Brokerage calls on Tuesday put spotlight on pipe makers, capital goods, cement, insurance, healthcare and consumer sectors.
UBS on Astral and Supreme Industries share price
UBS initiated coverage on plastic pipe companies with contrasting calls—buy on Astral with a target price of ₹1,800 and sell on Supreme Industries with a target price of ₹3,500. The brokerage said pipe sales volumes are likely to recover in the second half of FY26 on the back of government spending, real estate completions and higher agriculture income. It expects high single-digit sector growth in FY27. UBS highlighted PVC prices are near the bottom and may rebound due to China’s anti-involution push and Indian government measures such as BIS norms and anti-dumping duties. Astral is seen benefitting from margin upside with backward integration, while Supreme faces pressure from high capex, return on capital employed concerns and challenges in its other businesses.

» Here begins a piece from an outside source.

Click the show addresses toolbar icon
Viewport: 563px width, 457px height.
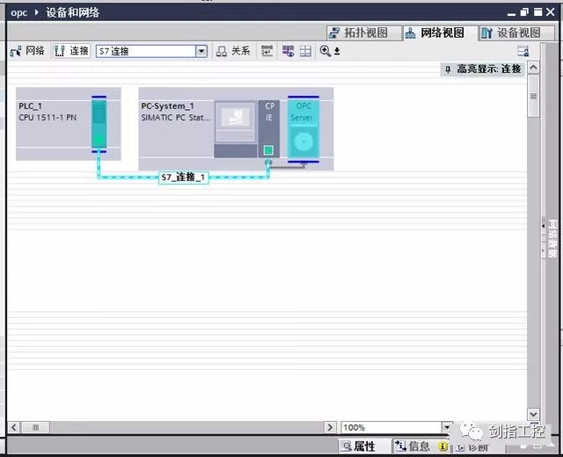pos(267,52)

Nomura on Cummins share price
Nomura reiterated a buy call on Cummins India with a target price of ₹4,500, citing cost efficiencies being ingrained in its growth ethos. It raised FY27–28F EBITDA estimates by 2 percent and expects an 18 percent PAT CAGR over FY25–28 with RoE of 33 percent. Nomura also highlighted that Battery Energy Storage Systems (BESS) will strengthen the company’s value proposition, supported by buoyant demand outlook and a revival in private capex led by GST cuts.
CLSA on L&T share price
CLSA maintained outperform on Larsen & Toubro with a target of ₹4,320, citing positive conference feedback. It noted that L&T had a strong start to FY26 with Q1 E&C orders up 41 percent year-on-year, PAT higher by 31 percent and RoE expanding by 230 basis points. The brokerage said L&T is benefiting from India’s capex cycle revival, government investments doubling over FY19–24, and a robust global EPC opportunity set, with 12–15 large projects worth $1 billion each in India and the Middle East.

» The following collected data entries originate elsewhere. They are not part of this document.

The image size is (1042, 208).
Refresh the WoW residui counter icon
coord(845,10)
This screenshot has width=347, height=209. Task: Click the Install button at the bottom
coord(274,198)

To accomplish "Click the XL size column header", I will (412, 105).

CLSA on UltraTech Cement share price
CLSA also retained outperform on UltraTech Cement with a target price of ₹13,500, highlighting optimism of a demand recovery in the second half supported by government measures such as income tax cuts, interest rate reductions and GST rationalisation. UltraTech expects removal of the coal cess and replacement by GST to reduce costs by ₹20 per tonne, and reiterated its ₹300 per tonne cost savings target with ₹86 per tonne already achieved.
HSBC on Aster DM share price
HSBC remained positive on healthcare, maintaining buy on Aster DM Healthcare with a target price of ₹680. It said the proposed merger with QCIL is on track for closure by Q4FY26, with both entities focusing on operational ramp-up through talent, technology and infrastructure. Growth in Kerala and Bengaluru markets remains a key driver despite rising competition.

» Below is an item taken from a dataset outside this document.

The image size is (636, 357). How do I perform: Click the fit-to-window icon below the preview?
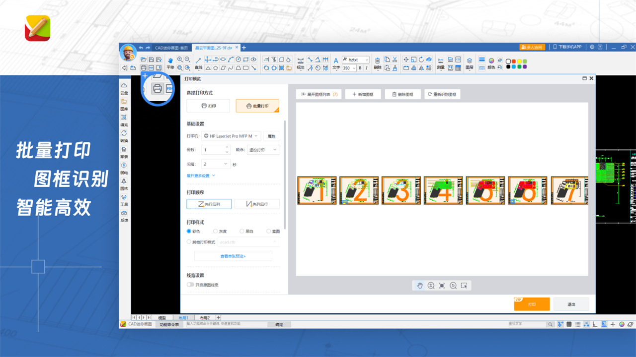point(442,286)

Life insurance sector in focus
Life insurance was another sector under focus. HSBC noted that individual APE growth declined 10 percent month-on-month in August, citing deferment of sales in anticipation of GST cuts. It expects growth to remain weak in September but improve from Q3FY26 onwards. CLSA flagged August as a slow month, with Axis Max Life reporting healthy growth while HDFC Life and SBI Life were up 1–3 percent and ICICI Prudential declined 9 percent. Jefferies said retail APE fell 1 percent year-on-year in August versus a 10 percent rise in July, with Axis-Max leading growth at 16 percent while HDFC Life, SBI Life and ICICI Prudential saw softer trends. Morgan Stanley highlighted that individual sum assured growth was stronger, with SBI Life reporting 73 percent growth, HDFC Life up 13 percent and ICICI Prudential down 5 percent.
HSBC on jewellery sector
HSBC said lab-grown diamonds are seeing increasing adoption globally, particularly in the US where they account for 17 percent of demand. In India, adoption is expected to rise given new entrants and falling natural diamond prices. However, its analysis of Titan’s product portfolio indicated limited risks as high-ticket solitaires form a smaller share of its mix.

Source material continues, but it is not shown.